> **Listed entries**:

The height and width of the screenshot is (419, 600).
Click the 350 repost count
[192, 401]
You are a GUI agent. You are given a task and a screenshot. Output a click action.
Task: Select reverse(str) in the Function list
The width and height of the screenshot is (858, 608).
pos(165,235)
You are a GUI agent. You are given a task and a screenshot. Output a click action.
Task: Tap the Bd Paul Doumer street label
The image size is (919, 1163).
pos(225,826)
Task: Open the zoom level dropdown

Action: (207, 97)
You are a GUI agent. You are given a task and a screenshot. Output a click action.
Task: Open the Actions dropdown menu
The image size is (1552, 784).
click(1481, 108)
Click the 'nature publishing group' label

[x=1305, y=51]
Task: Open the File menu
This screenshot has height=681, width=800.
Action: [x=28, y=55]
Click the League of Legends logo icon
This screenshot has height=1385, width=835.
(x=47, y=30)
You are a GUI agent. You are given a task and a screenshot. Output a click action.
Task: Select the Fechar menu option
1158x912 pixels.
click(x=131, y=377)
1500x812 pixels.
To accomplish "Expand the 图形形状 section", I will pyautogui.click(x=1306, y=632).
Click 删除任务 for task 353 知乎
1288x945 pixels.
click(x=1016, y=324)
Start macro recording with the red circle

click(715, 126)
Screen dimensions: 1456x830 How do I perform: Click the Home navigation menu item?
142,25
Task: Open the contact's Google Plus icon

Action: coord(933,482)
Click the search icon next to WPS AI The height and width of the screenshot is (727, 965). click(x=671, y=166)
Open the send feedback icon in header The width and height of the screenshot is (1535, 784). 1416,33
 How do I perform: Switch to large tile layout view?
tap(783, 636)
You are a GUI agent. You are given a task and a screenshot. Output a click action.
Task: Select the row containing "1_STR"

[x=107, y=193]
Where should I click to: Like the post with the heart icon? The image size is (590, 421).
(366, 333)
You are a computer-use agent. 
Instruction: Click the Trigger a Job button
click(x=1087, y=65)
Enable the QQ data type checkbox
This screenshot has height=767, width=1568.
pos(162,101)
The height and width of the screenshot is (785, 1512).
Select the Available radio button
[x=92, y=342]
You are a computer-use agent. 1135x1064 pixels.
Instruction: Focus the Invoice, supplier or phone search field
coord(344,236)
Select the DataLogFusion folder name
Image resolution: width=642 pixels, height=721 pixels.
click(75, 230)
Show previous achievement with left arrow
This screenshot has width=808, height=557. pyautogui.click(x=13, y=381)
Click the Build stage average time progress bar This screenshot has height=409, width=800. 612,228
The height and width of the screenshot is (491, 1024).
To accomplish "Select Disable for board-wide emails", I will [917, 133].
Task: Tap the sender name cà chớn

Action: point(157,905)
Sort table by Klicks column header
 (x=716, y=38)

> **Work to be completed**: Every record in the listing above should be reproduced exactly.

> **Answer box**:
The height and width of the screenshot is (419, 600).
Click the 350 repost count
[192, 401]
You are a GUI agent. You are given a task and a screenshot. Output a click action.
Task: Select reverse(str) in the Function list
The width and height of the screenshot is (858, 608).
pos(165,235)
You are a GUI agent. You are given a task and a screenshot. Output a click action.
Task: Tap the Bd Paul Doumer street label
The image size is (919, 1163).
pos(225,826)
Task: Open the zoom level dropdown

Action: (207, 97)
You are a GUI agent. You are given a task and a screenshot. Output a click action.
Task: Open the Actions dropdown menu
The image size is (1552, 784).
click(1481, 108)
Click the 'nature publishing group' label

[x=1305, y=51]
Task: Open the File menu
This screenshot has height=681, width=800.
Action: [x=28, y=55]
Click the League of Legends logo icon
This screenshot has height=1385, width=835.
(x=47, y=30)
You are a GUI agent. You are given a task and a screenshot. Output a click action.
Task: Select the Fechar menu option
1158x912 pixels.
click(x=131, y=377)
1500x812 pixels.
To accomplish "Expand the 图形形状 section", I will pyautogui.click(x=1306, y=632).
Click 删除任务 for task 353 知乎
1288x945 pixels.
click(x=1016, y=324)
Start macro recording with the red circle

click(715, 126)
Screen dimensions: 1456x830 How do I perform: Click the Home navigation menu item?
142,25
Task: Open the contact's Google Plus icon

Action: coord(933,482)
Click the search icon next to WPS AI The height and width of the screenshot is (727, 965). click(x=671, y=166)
Open the send feedback icon in header The width and height of the screenshot is (1535, 784). 1416,33
 How do I perform: Switch to large tile layout view?
tap(783, 636)
You are a GUI agent. You are given a task and a screenshot. Output a click action.
Task: Select the row containing "1_STR"

[x=107, y=193]
Where should I click to: Like the post with the heart icon? The image size is (590, 421).
(366, 333)
You are a computer-use agent. 
Instruction: Click the Trigger a Job button
click(x=1087, y=65)
Enable the QQ data type checkbox
This screenshot has height=767, width=1568.
pos(162,101)
The height and width of the screenshot is (785, 1512).
Select the Available radio button
[x=92, y=342]
You are a computer-use agent. 1135x1064 pixels.
Instruction: Focus the Invoice, supplier or phone search field
coord(344,236)
Select the DataLogFusion folder name
Image resolution: width=642 pixels, height=721 pixels.
click(75, 230)
Show previous achievement with left arrow
This screenshot has width=808, height=557. pyautogui.click(x=13, y=381)
Click the Build stage average time progress bar This screenshot has height=409, width=800. 612,228
The height and width of the screenshot is (491, 1024).
To accomplish "Select Disable for board-wide emails", I will [917, 133].
Task: Tap the sender name cà chớn

Action: point(157,905)
Sort table by Klicks column header
 (x=716, y=38)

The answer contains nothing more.